[Stored items]
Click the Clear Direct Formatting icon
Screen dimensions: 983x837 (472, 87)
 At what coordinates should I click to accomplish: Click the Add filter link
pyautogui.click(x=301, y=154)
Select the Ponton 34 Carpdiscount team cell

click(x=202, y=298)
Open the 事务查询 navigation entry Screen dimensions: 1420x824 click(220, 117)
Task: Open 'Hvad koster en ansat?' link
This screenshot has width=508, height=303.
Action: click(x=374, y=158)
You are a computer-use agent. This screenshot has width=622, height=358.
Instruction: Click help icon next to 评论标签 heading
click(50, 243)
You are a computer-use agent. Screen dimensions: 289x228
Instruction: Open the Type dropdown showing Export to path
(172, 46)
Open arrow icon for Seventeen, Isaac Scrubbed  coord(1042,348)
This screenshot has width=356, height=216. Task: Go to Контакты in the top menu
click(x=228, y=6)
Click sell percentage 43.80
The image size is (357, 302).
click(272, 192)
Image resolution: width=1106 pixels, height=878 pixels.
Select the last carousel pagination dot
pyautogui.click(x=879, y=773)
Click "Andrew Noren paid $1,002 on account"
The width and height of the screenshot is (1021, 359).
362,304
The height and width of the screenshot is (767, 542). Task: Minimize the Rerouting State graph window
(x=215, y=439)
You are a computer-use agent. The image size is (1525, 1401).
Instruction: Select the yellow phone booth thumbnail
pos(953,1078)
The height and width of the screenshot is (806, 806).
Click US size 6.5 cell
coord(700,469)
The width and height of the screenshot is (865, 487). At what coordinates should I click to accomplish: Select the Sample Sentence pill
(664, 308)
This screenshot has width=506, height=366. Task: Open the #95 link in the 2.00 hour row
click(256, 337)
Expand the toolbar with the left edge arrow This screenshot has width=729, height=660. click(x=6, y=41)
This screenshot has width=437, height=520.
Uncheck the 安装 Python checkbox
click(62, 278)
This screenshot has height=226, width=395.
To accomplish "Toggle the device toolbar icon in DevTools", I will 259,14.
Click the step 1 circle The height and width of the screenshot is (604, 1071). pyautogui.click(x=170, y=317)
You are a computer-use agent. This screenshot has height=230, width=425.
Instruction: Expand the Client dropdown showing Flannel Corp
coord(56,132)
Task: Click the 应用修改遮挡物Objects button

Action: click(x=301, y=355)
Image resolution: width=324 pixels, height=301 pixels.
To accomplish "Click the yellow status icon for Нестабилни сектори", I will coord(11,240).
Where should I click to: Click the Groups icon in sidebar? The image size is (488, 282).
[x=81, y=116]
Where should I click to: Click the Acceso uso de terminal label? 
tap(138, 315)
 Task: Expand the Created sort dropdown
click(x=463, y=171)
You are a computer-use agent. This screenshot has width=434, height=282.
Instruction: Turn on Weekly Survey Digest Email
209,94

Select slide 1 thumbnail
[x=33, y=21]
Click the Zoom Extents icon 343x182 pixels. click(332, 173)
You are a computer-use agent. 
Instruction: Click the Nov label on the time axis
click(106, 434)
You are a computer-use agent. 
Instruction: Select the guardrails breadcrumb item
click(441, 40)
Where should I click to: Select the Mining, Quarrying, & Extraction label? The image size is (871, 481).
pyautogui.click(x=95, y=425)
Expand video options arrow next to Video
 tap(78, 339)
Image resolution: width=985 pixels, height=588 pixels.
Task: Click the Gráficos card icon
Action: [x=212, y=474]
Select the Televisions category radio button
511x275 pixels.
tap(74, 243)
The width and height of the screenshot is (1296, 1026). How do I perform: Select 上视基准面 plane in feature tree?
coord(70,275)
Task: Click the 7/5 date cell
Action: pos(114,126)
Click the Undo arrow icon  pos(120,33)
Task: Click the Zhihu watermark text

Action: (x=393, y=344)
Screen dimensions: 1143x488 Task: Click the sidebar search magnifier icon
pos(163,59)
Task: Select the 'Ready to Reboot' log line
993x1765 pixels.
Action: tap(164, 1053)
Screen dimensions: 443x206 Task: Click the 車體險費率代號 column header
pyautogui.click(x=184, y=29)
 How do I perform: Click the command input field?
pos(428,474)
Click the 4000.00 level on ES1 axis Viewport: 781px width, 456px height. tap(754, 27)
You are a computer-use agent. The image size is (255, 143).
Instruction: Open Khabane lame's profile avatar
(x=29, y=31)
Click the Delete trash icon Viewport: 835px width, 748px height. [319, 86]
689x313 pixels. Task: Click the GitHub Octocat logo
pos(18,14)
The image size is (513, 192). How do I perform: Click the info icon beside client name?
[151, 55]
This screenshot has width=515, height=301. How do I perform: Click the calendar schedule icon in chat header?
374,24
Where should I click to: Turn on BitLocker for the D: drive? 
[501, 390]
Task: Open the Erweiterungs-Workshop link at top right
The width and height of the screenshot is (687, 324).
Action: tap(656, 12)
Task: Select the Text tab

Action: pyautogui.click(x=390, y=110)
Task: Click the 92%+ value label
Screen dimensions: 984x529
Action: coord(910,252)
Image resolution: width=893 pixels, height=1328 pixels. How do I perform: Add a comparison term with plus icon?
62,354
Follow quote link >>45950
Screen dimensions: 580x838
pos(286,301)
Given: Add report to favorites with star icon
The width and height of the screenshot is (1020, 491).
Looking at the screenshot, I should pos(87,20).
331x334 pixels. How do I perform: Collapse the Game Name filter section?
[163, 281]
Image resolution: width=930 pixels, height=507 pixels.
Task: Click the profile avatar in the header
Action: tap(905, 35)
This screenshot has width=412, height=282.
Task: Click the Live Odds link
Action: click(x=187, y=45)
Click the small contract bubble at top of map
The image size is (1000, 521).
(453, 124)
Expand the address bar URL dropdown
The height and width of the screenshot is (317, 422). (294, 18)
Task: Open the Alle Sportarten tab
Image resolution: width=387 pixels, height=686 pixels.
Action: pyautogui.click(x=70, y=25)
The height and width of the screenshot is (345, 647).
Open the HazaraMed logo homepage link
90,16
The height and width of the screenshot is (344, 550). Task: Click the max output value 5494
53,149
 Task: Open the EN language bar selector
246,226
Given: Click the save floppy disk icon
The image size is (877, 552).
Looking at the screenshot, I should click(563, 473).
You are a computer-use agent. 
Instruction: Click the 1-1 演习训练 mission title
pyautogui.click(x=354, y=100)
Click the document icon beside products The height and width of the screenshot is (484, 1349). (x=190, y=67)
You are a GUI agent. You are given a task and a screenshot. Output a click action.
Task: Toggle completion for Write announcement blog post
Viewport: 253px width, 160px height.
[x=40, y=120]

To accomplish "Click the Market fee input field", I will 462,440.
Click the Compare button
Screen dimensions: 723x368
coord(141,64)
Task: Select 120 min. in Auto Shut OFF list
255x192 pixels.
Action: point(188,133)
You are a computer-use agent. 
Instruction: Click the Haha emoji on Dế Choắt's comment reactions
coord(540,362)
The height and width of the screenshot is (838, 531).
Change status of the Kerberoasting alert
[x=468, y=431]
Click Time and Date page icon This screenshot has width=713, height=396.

* [Problem details]: All lines above should be output verbatim.

* [Exercise response]:
Click the Clear Direct Formatting icon
Screen dimensions: 983x837 (472, 87)
 At what coordinates should I click to accomplish: Click the Add filter link
pyautogui.click(x=301, y=154)
Select the Ponton 34 Carpdiscount team cell

click(x=202, y=298)
Open the 事务查询 navigation entry Screen dimensions: 1420x824 click(220, 117)
Task: Open 'Hvad koster en ansat?' link
This screenshot has width=508, height=303.
Action: click(x=374, y=158)
You are a computer-use agent. This screenshot has width=622, height=358.
Instruction: Click help icon next to 评论标签 heading
click(50, 243)
You are a computer-use agent. Screen dimensions: 289x228
Instruction: Open the Type dropdown showing Export to path
(172, 46)
Open arrow icon for Seventeen, Isaac Scrubbed  coord(1042,348)
This screenshot has width=356, height=216. Task: Go to Контакты in the top menu
click(x=228, y=6)
Click sell percentage 43.80
The image size is (357, 302).
click(272, 192)
Image resolution: width=1106 pixels, height=878 pixels.
Select the last carousel pagination dot
pyautogui.click(x=879, y=773)
Click "Andrew Noren paid $1,002 on account"
The width and height of the screenshot is (1021, 359).
362,304
The height and width of the screenshot is (767, 542). Task: Minimize the Rerouting State graph window
(x=215, y=439)
You are a computer-use agent. The image size is (1525, 1401).
Instruction: Select the yellow phone booth thumbnail
pos(953,1078)
The height and width of the screenshot is (806, 806).
Click US size 6.5 cell
coord(700,469)
The width and height of the screenshot is (865, 487). At what coordinates should I click to accomplish: Select the Sample Sentence pill
(664, 308)
This screenshot has width=506, height=366. Task: Open the #95 link in the 2.00 hour row
click(256, 337)
Expand the toolbar with the left edge arrow This screenshot has width=729, height=660. click(x=6, y=41)
This screenshot has width=437, height=520.
Uncheck the 安装 Python checkbox
click(62, 278)
This screenshot has height=226, width=395.
To accomplish "Toggle the device toolbar icon in DevTools", I will 259,14.
Click the step 1 circle The height and width of the screenshot is (604, 1071). pyautogui.click(x=170, y=317)
You are a computer-use agent. This screenshot has height=230, width=425.
Instruction: Expand the Client dropdown showing Flannel Corp
coord(56,132)
Task: Click the 应用修改遮挡物Objects button

Action: click(x=301, y=355)
Image resolution: width=324 pixels, height=301 pixels.
To accomplish "Click the yellow status icon for Нестабилни сектори", I will coord(11,240).
Where should I click to: Click the Groups icon in sidebar? The image size is (488, 282).
[x=81, y=116]
Where should I click to: Click the Acceso uso de terminal label? 
tap(138, 315)
 Task: Expand the Created sort dropdown
click(x=463, y=171)
You are a computer-use agent. This screenshot has width=434, height=282.
Instruction: Turn on Weekly Survey Digest Email
209,94

Select slide 1 thumbnail
[x=33, y=21]
Click the Zoom Extents icon 343x182 pixels. click(332, 173)
You are a computer-use agent. 
Instruction: Click the Nov label on the time axis
click(106, 434)
You are a computer-use agent. 
Instruction: Select the guardrails breadcrumb item
click(441, 40)
Where should I click to: Select the Mining, Quarrying, & Extraction label? The image size is (871, 481).
pyautogui.click(x=95, y=425)
Expand video options arrow next to Video
 tap(78, 339)
Image resolution: width=985 pixels, height=588 pixels.
Task: Click the Gráficos card icon
Action: [x=212, y=474]
Select the Televisions category radio button
511x275 pixels.
tap(74, 243)
The width and height of the screenshot is (1296, 1026). How do I perform: Select 上视基准面 plane in feature tree?
coord(70,275)
Task: Click the 7/5 date cell
Action: pos(114,126)
Click the Undo arrow icon  pos(120,33)
Task: Click the Zhihu watermark text

Action: (x=393, y=344)
Screen dimensions: 1143x488 Task: Click the sidebar search magnifier icon
pos(163,59)
Task: Select the 'Ready to Reboot' log line
993x1765 pixels.
Action: tap(164, 1053)
Screen dimensions: 443x206 Task: Click the 車體險費率代號 column header
pyautogui.click(x=184, y=29)
 How do I perform: Click the command input field?
pos(428,474)
Click the 4000.00 level on ES1 axis Viewport: 781px width, 456px height. tap(754, 27)
You are a computer-use agent. The image size is (255, 143).
Instruction: Open Khabane lame's profile avatar
(x=29, y=31)
Click the Delete trash icon Viewport: 835px width, 748px height. [319, 86]
689x313 pixels. Task: Click the GitHub Octocat logo
pos(18,14)
The image size is (513, 192). How do I perform: Click the info icon beside client name?
[151, 55]
This screenshot has width=515, height=301. How do I perform: Click the calendar schedule icon in chat header?
374,24
Where should I click to: Turn on BitLocker for the D: drive? 
[501, 390]
Task: Open the Erweiterungs-Workshop link at top right
The width and height of the screenshot is (687, 324).
Action: tap(656, 12)
Task: Select the Text tab

Action: pyautogui.click(x=390, y=110)
Task: Click the 92%+ value label
Screen dimensions: 984x529
Action: coord(910,252)
Image resolution: width=893 pixels, height=1328 pixels. How do I perform: Add a comparison term with plus icon?
62,354
Follow quote link >>45950
Screen dimensions: 580x838
pos(286,301)
Given: Add report to favorites with star icon
The width and height of the screenshot is (1020, 491).
Looking at the screenshot, I should pos(87,20).
331x334 pixels. How do I perform: Collapse the Game Name filter section?
[163, 281]
Image resolution: width=930 pixels, height=507 pixels.
Task: Click the profile avatar in the header
Action: tap(905, 35)
This screenshot has width=412, height=282.
Task: Click the Live Odds link
Action: click(x=187, y=45)
Click the small contract bubble at top of map
The image size is (1000, 521).
(453, 124)
Expand the address bar URL dropdown
The height and width of the screenshot is (317, 422). (294, 18)
Task: Open the Alle Sportarten tab
Image resolution: width=387 pixels, height=686 pixels.
Action: pyautogui.click(x=70, y=25)
The height and width of the screenshot is (345, 647).
Open the HazaraMed logo homepage link
90,16
The height and width of the screenshot is (344, 550). Task: Click the max output value 5494
53,149
 Task: Open the EN language bar selector
246,226
Given: Click the save floppy disk icon
The image size is (877, 552).
Looking at the screenshot, I should click(563, 473).
You are a computer-use agent. 
Instruction: Click the 1-1 演习训练 mission title
pyautogui.click(x=354, y=100)
Click the document icon beside products The height and width of the screenshot is (484, 1349). (x=190, y=67)
You are a GUI agent. You are given a task and a screenshot. Output a click action.
Task: Toggle completion for Write announcement blog post
Viewport: 253px width, 160px height.
[x=40, y=120]

To accomplish "Click the Market fee input field", I will 462,440.
Click the Compare button
Screen dimensions: 723x368
coord(141,64)
Task: Select 120 min. in Auto Shut OFF list
255x192 pixels.
Action: point(188,133)
You are a computer-use agent. 
Instruction: Click the Haha emoji on Dế Choắt's comment reactions
coord(540,362)
The height and width of the screenshot is (838, 531).
Change status of the Kerberoasting alert
[x=468, y=431]
Click Time and Date page icon This screenshot has width=713, height=396.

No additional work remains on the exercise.